Talking Turkey: Exploratory Data Analysis of Broadway's Smile

- 26 mins

Preface

This lesson uses the Broadway Musicals dataset from R For Data Science #TidyTuesday. Credit to Alex Cookson for providing the data, cleaning script, and README.

This data comes from Playbill. Weekly box office grosses comprise data on revenue and attendance figures for theatres that are part of The Broadway League, an industry association for, you guessed it, Broadway theatre.

CPI data is from the U.S. Bureau of Labor Statistics. There are many, many measures of CPI, so the one used here is “All items less food and energy in U.S. city average, all urban consumers, seasonally adjusted” (table CUSR0000SA0L1E).

Introduction

Exploratory data analysis (EDA) is a vital part of every data scientist’s toolkit, and playing with R for Data Science’s #TidyTuesday repository is an excellent way to hone your skills. When I stumbled upon the Broadway musicals dataset, I knew that I had to write a blog post. Both of my parents were professional actors in musical theater and were part of Broadway productions, and I hoped to see how their experiences in showbusiness aligned with the data.

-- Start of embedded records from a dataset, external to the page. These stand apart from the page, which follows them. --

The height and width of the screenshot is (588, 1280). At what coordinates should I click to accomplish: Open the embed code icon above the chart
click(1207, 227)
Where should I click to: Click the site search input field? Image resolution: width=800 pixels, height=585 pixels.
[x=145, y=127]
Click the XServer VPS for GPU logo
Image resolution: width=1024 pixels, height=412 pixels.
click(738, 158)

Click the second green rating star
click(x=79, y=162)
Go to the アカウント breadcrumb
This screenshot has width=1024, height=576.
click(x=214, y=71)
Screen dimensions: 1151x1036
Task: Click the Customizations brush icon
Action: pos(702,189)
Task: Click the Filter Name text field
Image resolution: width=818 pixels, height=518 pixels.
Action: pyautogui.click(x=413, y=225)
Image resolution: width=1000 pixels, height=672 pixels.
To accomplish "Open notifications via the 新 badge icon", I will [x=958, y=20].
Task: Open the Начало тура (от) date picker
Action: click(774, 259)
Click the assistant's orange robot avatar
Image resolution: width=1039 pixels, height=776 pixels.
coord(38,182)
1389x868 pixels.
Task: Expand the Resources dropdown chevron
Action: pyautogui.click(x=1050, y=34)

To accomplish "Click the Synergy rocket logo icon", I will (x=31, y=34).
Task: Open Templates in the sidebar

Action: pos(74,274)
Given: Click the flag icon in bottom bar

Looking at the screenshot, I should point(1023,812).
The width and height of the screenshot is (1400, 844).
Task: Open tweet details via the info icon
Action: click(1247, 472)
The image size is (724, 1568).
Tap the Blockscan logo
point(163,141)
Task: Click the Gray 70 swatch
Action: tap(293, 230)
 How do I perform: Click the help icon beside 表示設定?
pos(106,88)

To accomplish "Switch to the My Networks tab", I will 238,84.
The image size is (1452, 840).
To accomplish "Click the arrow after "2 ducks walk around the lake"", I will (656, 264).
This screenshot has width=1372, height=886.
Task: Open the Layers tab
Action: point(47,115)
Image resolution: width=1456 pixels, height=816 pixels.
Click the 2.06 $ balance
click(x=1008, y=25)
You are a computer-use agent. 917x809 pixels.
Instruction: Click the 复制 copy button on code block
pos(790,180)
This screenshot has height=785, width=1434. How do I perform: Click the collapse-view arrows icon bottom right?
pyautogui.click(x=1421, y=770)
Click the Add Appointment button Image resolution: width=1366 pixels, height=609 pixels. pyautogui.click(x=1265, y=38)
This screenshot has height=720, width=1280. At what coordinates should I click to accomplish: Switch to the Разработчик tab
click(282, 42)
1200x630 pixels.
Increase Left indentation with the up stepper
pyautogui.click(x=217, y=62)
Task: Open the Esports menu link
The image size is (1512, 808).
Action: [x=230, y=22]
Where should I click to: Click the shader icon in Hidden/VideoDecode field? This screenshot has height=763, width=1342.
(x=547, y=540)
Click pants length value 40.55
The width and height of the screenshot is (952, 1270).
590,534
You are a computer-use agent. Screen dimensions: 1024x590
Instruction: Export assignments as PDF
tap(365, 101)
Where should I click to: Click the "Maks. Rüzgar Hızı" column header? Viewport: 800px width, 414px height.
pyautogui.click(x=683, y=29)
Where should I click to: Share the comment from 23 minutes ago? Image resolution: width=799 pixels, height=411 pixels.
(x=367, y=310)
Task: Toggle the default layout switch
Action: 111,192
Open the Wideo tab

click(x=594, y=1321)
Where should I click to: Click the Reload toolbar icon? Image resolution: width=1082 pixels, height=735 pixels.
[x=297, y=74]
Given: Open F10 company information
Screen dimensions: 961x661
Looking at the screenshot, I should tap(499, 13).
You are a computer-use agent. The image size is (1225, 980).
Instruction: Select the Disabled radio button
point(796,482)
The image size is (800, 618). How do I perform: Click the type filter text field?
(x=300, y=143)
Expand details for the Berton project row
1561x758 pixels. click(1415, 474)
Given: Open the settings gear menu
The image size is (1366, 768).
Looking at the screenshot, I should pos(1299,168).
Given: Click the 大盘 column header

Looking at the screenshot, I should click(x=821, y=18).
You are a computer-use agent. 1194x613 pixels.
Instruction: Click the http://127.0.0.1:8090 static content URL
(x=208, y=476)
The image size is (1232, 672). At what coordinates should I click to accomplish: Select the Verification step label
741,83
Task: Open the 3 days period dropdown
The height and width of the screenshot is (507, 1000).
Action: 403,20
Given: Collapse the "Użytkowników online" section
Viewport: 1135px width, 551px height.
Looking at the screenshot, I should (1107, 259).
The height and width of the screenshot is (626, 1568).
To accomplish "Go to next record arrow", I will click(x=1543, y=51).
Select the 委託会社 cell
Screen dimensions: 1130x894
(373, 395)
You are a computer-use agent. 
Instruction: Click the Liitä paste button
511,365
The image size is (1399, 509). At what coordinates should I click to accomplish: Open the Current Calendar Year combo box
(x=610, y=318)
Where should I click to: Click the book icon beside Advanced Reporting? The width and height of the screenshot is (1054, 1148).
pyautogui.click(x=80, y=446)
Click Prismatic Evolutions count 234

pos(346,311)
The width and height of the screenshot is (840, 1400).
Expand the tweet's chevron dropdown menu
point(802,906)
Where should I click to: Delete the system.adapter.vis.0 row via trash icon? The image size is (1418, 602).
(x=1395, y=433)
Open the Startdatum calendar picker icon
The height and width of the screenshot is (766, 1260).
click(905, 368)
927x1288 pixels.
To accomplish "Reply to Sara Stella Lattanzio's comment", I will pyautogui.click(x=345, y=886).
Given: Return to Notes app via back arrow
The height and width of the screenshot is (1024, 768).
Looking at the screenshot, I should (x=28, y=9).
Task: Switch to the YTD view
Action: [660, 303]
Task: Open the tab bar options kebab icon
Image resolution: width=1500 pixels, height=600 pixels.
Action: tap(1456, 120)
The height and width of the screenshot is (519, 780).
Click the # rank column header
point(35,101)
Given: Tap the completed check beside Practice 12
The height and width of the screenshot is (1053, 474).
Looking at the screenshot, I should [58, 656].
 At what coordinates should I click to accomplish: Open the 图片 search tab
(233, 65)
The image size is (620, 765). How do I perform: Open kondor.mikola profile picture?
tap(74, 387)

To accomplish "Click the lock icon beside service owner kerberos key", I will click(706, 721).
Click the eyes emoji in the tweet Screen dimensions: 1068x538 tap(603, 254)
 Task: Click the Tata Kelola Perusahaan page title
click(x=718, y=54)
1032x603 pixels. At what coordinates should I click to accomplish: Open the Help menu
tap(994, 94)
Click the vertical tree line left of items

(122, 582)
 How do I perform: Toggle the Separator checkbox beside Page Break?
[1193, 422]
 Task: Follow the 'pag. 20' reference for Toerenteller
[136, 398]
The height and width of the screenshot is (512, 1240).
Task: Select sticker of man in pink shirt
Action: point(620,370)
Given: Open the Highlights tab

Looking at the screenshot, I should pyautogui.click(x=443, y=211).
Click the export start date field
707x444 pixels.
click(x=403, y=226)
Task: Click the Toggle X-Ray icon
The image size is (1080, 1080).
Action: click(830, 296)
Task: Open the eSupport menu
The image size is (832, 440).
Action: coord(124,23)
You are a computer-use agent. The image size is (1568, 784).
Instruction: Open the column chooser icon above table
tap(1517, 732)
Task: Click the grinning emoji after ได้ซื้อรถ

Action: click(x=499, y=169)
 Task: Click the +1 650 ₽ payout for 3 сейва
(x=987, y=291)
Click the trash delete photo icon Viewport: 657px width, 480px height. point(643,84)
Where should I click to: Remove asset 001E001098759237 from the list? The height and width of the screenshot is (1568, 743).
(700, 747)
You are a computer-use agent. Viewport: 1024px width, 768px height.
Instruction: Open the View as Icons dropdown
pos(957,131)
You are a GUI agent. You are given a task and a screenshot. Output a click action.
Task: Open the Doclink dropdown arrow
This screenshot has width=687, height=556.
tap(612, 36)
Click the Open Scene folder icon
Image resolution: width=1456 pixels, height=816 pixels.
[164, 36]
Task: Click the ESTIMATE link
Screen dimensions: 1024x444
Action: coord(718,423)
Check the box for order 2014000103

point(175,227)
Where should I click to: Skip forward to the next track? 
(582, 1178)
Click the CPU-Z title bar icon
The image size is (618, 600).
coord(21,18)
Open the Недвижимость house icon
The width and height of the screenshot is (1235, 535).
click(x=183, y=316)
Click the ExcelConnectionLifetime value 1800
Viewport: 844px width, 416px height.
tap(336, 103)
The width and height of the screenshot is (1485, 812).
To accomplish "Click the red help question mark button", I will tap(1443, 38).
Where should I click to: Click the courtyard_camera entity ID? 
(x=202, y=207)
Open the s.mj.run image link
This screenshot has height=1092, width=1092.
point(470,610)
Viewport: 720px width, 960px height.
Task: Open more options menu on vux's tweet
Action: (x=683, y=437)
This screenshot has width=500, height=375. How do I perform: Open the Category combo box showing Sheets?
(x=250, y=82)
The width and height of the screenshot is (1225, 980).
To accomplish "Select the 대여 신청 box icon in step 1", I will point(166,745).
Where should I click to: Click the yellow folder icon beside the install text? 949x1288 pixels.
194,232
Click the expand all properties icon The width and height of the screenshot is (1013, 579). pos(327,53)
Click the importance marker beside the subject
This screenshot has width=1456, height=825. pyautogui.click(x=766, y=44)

In this blog post, I’ll guide you through my own exploratory data analysis in R. I’ve included the code in a Github repository located here, and I encourage you to download and follow along.

Background

Turkey: Virtually all forms of entertainment use this [term] to indicate a bad or losing show. Its origin comes from actors (turkey actors) who opened poor shows on Thanksgiving Day in the hope of making money as part of the annual tradition.1

My primary focus for this analysis is the 1986 Broadway production of Smile by Marvin Hamlisch and Howard Ashman, in which my mother was a cast member. Due to its short run on Broadway, the show could be considered a turkey, and I’m interested in seeing how the data reflects this.

Forming Questions

Since I have prior knowledge of the data, it’s relatively easy to frame my analysis. But even if that wasn’t the case, I could still generate a topic of interest by asking:

And answering these questions by:

But to do this, I must first examine the data. It’s important to peruse the data dictionary, if one exists, before writing any code. The data dictionary for this project can be found in the GitHub repository’s README. If you aren’t familiar with the topic of the data, you may find it helpful to perform general research as well.

Examining the Data

First we’ll load the appropriate R packages

library(tidyverse)
library(lubridate) # for handling dates
library(scales) # for additional ggplot2 functionality

And then load the data in R.

# Read in the data
grosses <- read_csv('https://raw.githubusercontent.com/rfordatascience/tidytuesday/master/data/2020/2020-04-28/grosses.csv', guess_max = 40000)
synopses <- read_csv('https://raw.githubusercontent.com/rfordatascience/tidytuesday/master/data/2020/2020-04-28/synopses.csv')
cpi <- read_csv('https://raw.githubusercontent.com/rfordatascience/tidytuesday/master/data/2020/2020-04-28/cpi.csv')
pre_1985_starts <- read_csv('https://raw.githubusercontent.com/rfordatascience/tidytuesday/master/data/2020/2020-04-28/pre-1985-starts.csv')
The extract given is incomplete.